We left Pai on a 5am Aya van for a 6-hour ride to Chiang Rai, Thailand as we inched towards the Laos border. We left during a cold snap (the entire region was having record-breaking cold temperatures) for another curvy drive. It was pitch black, freezing cold with snow(!) on the ground, the van didn’t have heat and the windows were so fogged that the driver had to keep his window down to help defrost the windshield so he didn’t drive off a cliff. Oh, and guess who was sitting directly behind the driver? All of us 13 passengers bundled up, huddled together and did everything we could to keep warm. It was a long ride, but again, we survived.
Once we arrived in Chiang Rai, we dropped our bags at our guesthouse for the night (pretty cute, actually) asked a local for a few tips and set off to catch the city bus to see “The White Temple.”
our giant room for $19 at Baan Rub Aroon Guest House in Chiang Rai, Thailand.

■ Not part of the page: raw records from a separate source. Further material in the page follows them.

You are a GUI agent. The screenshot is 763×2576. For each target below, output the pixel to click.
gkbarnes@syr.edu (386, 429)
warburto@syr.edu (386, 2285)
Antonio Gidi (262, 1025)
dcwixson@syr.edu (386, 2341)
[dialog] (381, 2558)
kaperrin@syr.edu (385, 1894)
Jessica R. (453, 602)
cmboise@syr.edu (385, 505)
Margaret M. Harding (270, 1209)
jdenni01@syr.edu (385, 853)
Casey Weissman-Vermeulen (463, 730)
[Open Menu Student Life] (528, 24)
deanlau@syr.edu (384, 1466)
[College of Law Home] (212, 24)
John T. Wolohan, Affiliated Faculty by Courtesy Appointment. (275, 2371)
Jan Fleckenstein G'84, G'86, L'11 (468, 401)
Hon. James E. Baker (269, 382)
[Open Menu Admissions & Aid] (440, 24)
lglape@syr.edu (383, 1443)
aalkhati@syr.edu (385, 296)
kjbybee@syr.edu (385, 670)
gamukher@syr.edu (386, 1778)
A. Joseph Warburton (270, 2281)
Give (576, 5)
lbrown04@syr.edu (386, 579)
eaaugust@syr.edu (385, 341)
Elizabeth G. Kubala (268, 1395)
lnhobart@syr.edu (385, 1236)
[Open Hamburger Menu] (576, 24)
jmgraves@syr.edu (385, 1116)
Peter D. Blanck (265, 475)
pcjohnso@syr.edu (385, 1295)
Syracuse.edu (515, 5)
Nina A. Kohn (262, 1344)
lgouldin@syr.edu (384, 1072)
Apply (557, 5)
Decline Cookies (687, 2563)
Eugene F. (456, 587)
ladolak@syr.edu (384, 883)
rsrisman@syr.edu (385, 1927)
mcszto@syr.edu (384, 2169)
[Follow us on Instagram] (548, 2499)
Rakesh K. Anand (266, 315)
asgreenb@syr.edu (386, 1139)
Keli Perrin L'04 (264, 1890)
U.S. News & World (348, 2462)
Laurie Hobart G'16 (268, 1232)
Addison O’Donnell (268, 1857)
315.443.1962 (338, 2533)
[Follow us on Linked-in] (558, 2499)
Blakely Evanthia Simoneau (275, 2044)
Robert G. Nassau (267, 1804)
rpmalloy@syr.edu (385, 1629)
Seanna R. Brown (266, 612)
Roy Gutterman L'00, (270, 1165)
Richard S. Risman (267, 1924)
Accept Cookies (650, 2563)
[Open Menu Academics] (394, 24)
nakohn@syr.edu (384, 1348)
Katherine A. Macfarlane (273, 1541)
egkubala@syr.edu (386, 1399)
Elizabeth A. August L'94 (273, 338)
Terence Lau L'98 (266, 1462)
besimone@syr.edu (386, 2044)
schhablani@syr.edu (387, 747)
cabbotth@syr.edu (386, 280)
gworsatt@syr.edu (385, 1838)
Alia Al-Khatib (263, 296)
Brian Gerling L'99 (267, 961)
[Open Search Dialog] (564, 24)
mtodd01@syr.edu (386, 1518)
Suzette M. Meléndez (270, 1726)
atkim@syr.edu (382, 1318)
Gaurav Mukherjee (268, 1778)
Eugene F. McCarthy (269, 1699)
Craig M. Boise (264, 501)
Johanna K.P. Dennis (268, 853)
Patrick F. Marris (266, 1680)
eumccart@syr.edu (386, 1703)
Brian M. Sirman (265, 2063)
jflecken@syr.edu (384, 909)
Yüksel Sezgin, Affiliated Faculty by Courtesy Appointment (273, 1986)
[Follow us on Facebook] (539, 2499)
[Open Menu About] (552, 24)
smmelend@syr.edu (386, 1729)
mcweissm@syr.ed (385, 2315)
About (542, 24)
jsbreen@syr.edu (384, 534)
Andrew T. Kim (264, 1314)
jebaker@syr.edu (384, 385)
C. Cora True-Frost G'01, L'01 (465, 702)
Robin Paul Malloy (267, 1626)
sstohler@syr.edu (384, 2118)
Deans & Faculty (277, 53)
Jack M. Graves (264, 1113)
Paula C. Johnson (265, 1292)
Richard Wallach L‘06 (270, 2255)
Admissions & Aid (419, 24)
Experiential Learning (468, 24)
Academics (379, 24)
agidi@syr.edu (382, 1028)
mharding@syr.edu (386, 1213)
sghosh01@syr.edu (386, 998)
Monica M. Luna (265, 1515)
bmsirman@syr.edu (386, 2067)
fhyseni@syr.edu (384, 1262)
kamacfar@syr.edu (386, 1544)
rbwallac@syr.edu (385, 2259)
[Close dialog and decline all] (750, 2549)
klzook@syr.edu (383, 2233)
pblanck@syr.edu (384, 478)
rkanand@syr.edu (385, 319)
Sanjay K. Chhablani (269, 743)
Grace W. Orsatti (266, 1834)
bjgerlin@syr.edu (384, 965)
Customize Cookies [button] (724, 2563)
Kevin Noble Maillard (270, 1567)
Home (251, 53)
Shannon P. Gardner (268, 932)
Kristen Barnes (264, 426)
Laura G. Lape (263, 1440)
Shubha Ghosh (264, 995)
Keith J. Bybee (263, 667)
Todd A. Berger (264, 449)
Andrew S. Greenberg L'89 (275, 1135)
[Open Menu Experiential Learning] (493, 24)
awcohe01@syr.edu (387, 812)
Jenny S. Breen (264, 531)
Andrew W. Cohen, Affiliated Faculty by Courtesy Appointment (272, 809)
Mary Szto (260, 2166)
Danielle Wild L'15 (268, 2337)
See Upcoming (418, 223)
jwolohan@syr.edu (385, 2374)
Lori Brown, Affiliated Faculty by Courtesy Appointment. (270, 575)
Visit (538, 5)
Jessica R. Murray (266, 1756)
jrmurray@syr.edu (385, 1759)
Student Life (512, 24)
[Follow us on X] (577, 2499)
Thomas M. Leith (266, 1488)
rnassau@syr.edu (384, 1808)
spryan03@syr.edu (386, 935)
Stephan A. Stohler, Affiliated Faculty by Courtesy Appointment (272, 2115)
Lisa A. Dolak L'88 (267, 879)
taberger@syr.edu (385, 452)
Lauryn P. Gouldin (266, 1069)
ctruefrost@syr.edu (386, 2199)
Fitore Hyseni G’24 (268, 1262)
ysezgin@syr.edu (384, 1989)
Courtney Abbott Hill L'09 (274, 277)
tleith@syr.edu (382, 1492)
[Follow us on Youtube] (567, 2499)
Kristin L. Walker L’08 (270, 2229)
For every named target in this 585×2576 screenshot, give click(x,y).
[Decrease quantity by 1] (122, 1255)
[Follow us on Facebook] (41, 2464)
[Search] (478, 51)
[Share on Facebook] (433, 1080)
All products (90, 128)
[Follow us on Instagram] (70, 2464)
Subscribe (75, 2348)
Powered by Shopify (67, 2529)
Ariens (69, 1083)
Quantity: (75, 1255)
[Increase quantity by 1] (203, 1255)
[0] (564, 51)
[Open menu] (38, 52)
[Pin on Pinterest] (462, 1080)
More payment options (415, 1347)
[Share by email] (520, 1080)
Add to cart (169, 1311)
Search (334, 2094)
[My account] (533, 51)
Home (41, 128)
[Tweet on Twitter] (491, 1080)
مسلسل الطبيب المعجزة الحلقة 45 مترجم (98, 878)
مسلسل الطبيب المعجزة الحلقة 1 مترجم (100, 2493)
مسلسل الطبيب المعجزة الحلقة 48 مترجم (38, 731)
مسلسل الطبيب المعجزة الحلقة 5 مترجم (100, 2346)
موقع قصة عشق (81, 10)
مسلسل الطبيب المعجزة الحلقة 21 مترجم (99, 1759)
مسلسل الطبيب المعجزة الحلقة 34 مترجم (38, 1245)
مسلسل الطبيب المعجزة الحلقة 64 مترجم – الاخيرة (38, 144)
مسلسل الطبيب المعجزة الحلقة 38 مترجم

Pretty much the only thing of note in Chiang Rai, The White Temple is pretty badass. Unlike its traditional gold competitors, this temple is all white, silver and the interior (no photos allowed) has intricate paintings of modern day characters and current events.
see the lone red fingernail?
in the sunlight, everything was sparkling and magical.
mixed metals from tourist wishes.
this guy was my fave. i can see a fashion designer taking inspiration from this look.
we bought our own wishing ornament, wrote our wish and hung it with the masses.
ting with the famous White Temple creator.
After our peruse around the White Temple, we hopped in a sǎwngthǎew (a larger tuk tuk) for a ride back to the main area of town and spotted a restaurant packed with locals, so we wandered in and ordered our first two bowls of “Khao Soi” (said: cow-soy) a popular noodle soup that’s authentic to Northern Thailand and Laos. It. Was. Delicious.
From there, we wandered around the night market, got lost looking for a restaurant we never did find and watched the “Clock Tower Music & Light Show.” We were told this was another favorite in the city – at 7/8/9pm the clock tower (a giant roundabout) did a show. Cool. We happened to be in the area and headed over to find swarms of Asian tourists with their iPhones up and ready to film the anticlimactic 5-minute show. It was the more anti-clamatic show ever. We laughed the whole way home.
Side note: If you find yourself in Chiang Rai, give Destiny’s Restaurant a go. Not because it’s particularly delicious, but because their mission is one worth supporting. The restaurant serves as a training restaurant and kitchen to help women who’ve been saved from the sex-industry (rampant in Asia) learn industry skills to help them find better ways to earn a living. Many of these women leave the jungle hillside tribes looking for work in the big cities and sadly end up in prostitution or shady bars that cater to gross, old western men. And if you’re really brave, next door is Destiny’s Hair Salon – same concept.
And while this may look like a sidewalk overflowing with garbage, it’s not. We did find it so interesting and inspiring that the street vendors left all their supplies and goods on the sidewalk – no worries about thievery in the Buddhist culture. Love.
And that was pretty much our time in Chiang Rai. It was just enough time.